— TO DO —
Quote the Omicron variant text word for word, starting with "The variant known" and going on through "and status substantially.".

This is what we know so far about this new variation on the SARS-CoV-2 virus.

What is the Omicron variant?

The variant known scientifically as B.1.1.529 was little known to the public until November 24, when South African officials reported it to the WHO. It took the organization just two days to elevate its profile and status substantially.

"This variant has a large number of mutations, some of which are concerning. Preliminary evidence suggests an increased risk of reinfection with this variant, as compared to other" variants of concern, the organization said in a statement Friday.

"(This) variant has been detected at faster rates than previous surges in infection, suggesting that this variant may have a growth advantage."

As of the evening of Nov. 26, the variant has so far been detected in South Africa, Israel, Hong Kong, Belgium and the Netherlands. (Dutch state broadcaster NOS reported that in one sample of passengers from two quarantined flights out of South Africa, nearly 14% tested positive for some version of the coronavirus.)

Media reports indicated that the case in Belgium was an unvaccinated person who had traveled from Egypt -- but one Israeli case was reported to be someone who'd had three doses of vaccine, the last one just two months ago.

What is a Variant of Concern?

— DATA EXCERPTS —
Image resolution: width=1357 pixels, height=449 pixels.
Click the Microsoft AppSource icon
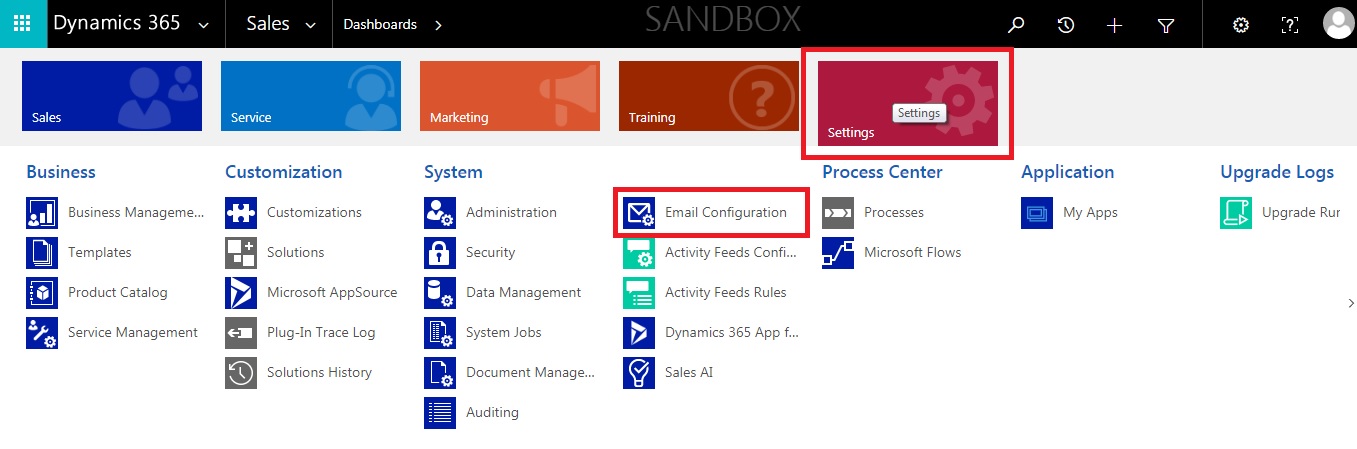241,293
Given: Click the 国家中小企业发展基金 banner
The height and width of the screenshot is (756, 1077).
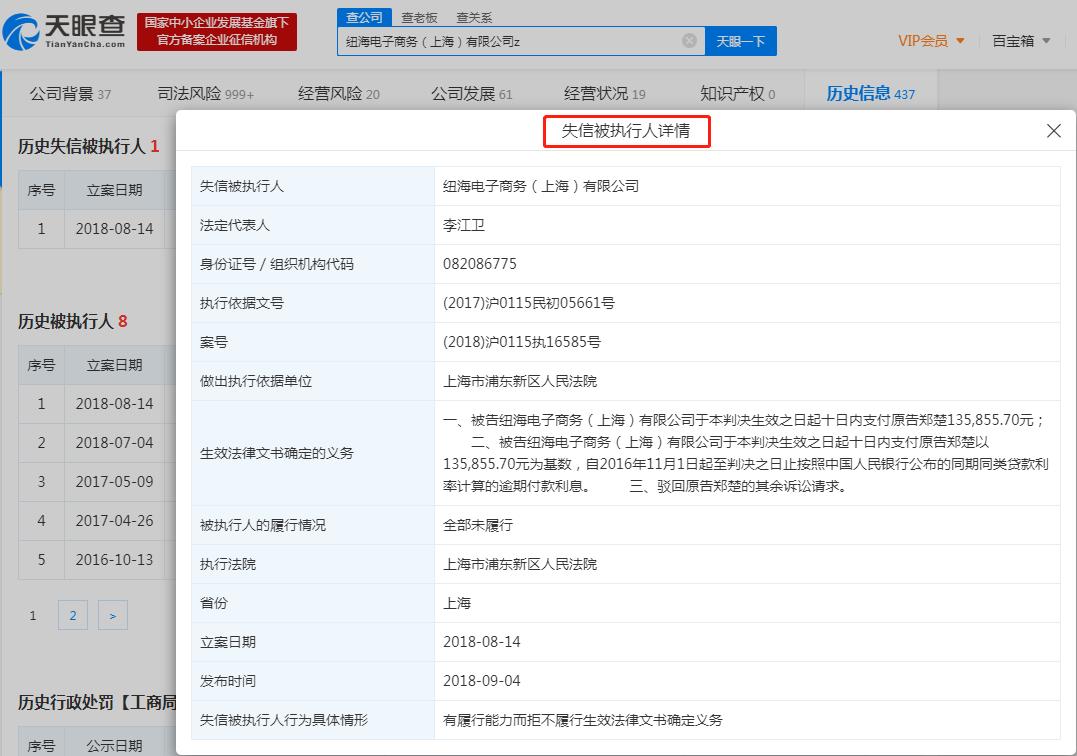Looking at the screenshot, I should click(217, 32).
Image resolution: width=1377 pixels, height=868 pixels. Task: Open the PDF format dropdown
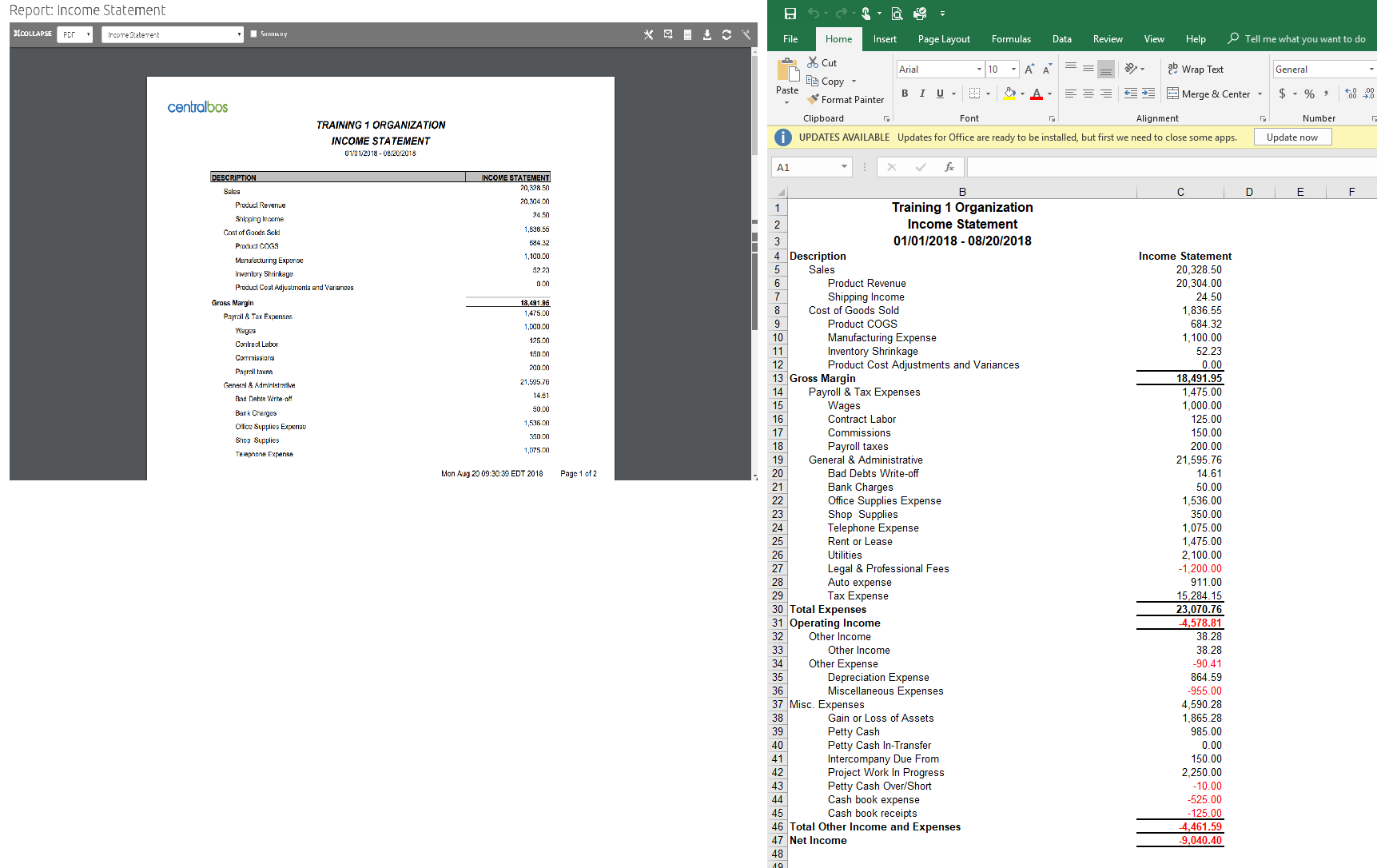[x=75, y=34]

* * *

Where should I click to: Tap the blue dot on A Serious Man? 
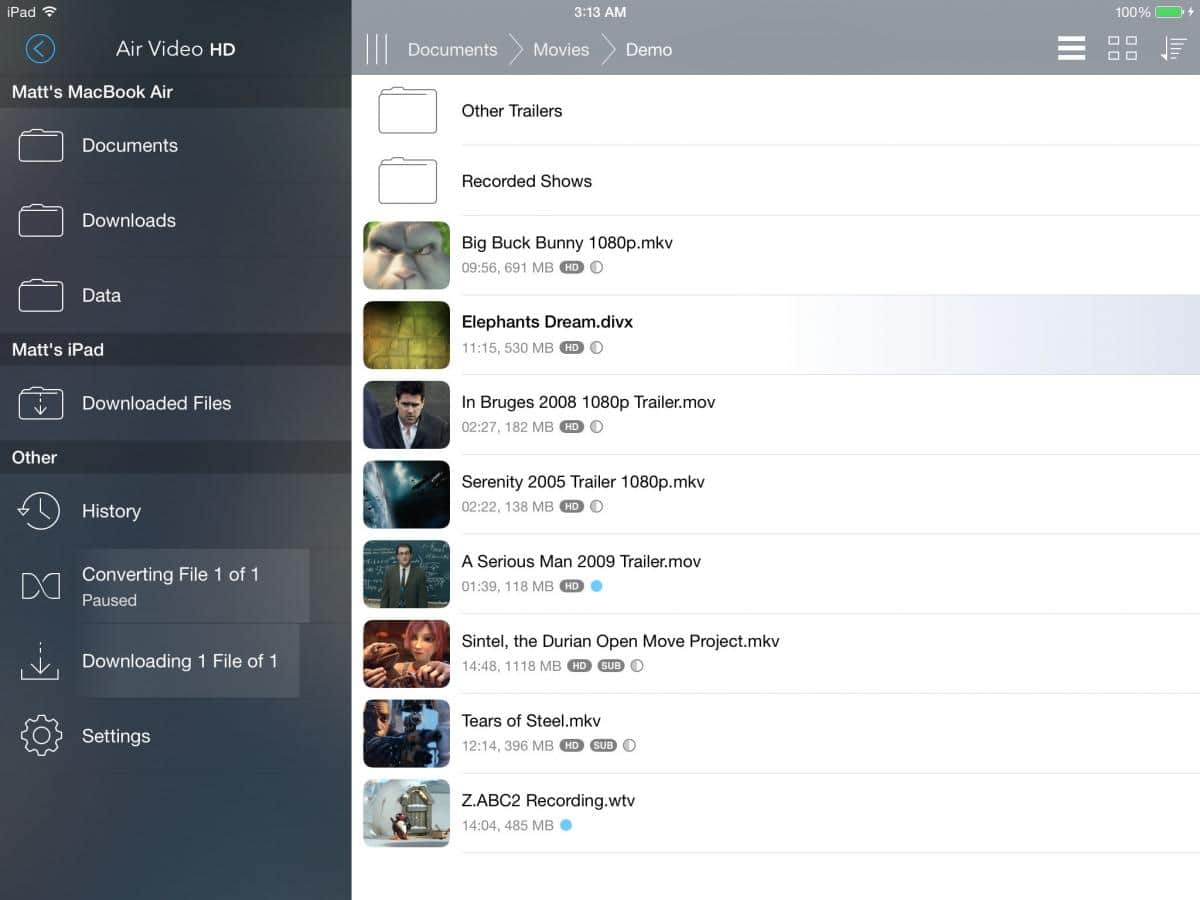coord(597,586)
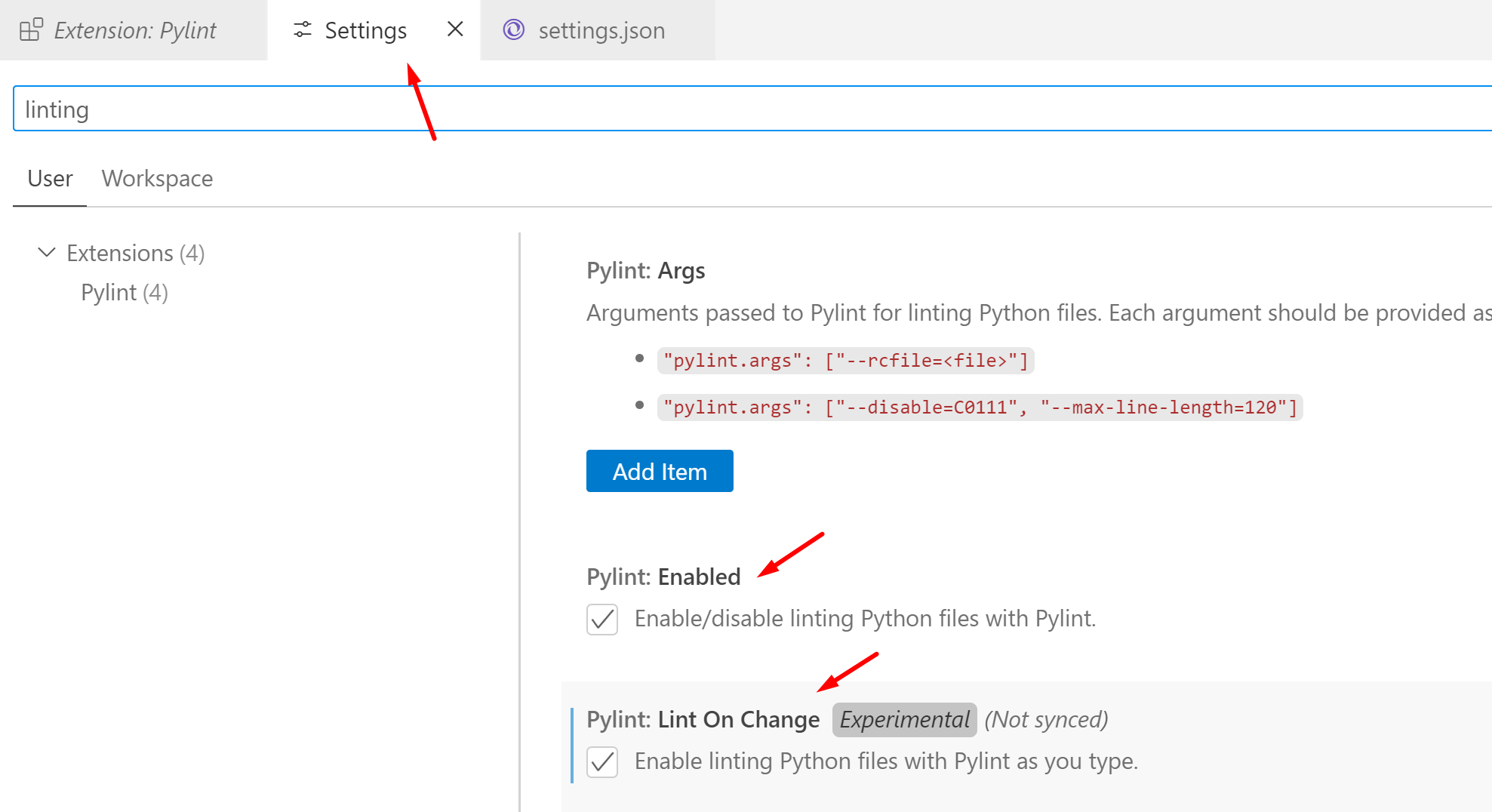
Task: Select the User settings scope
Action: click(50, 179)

--

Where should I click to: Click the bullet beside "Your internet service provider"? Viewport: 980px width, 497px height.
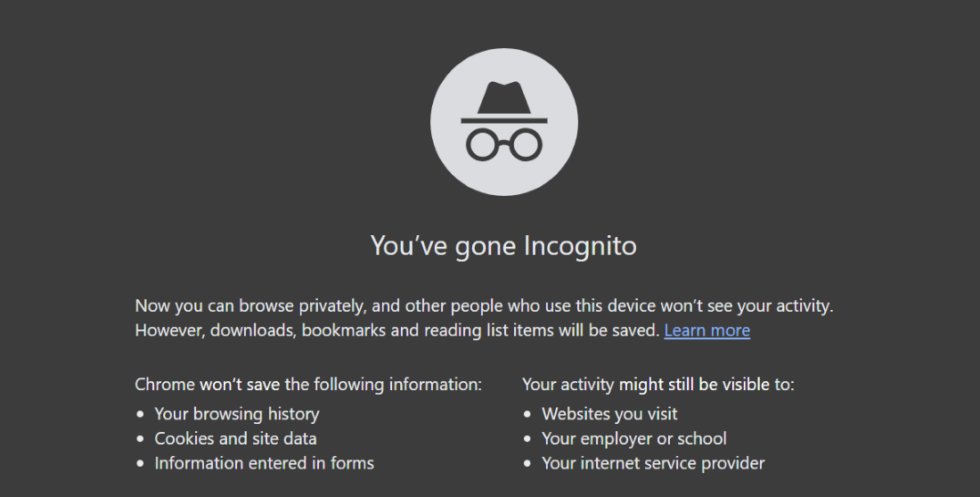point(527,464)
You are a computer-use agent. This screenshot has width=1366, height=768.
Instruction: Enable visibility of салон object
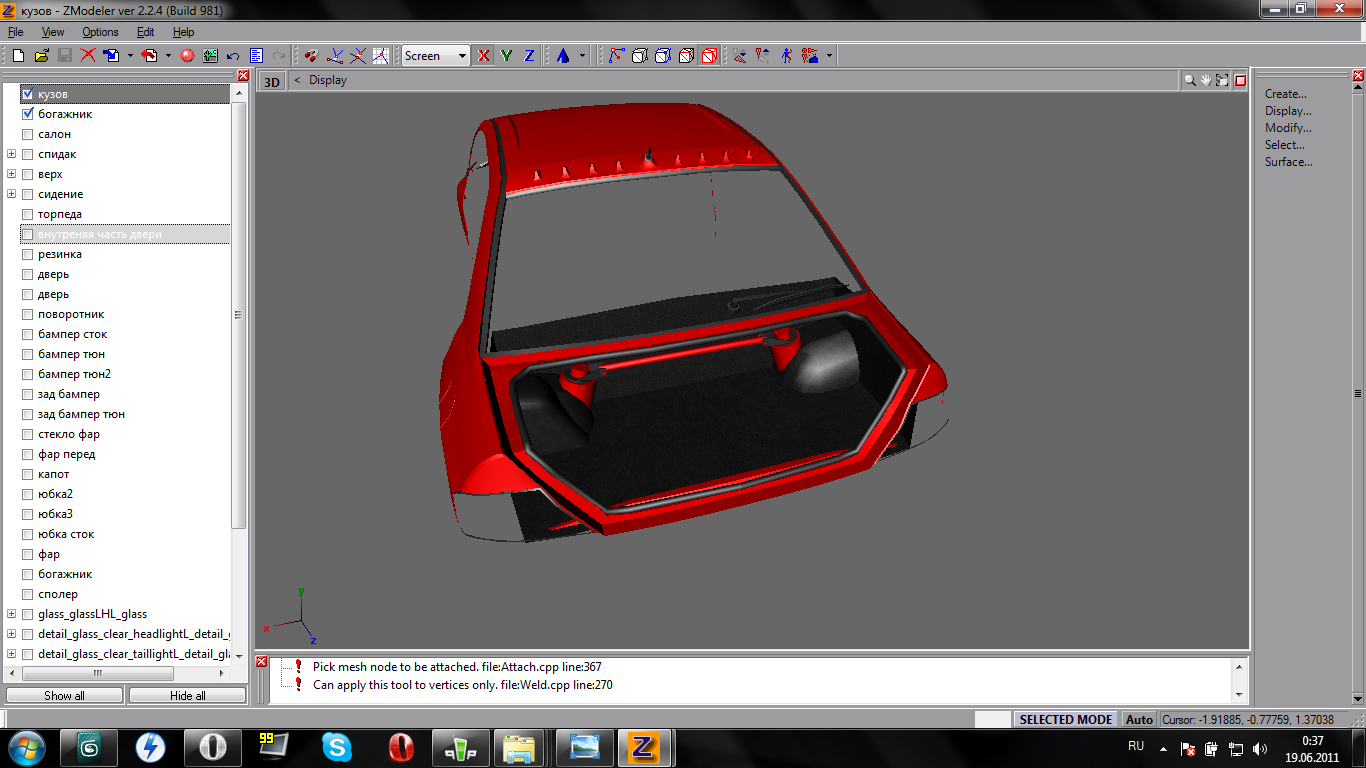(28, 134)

— SOLVED PROBLEM —
The variant known scientifically as B.1.1.529 was little known to the public until November 24, when South African officials reported it to the WHO. It took the organization just two days to elevate its profile and status substantially.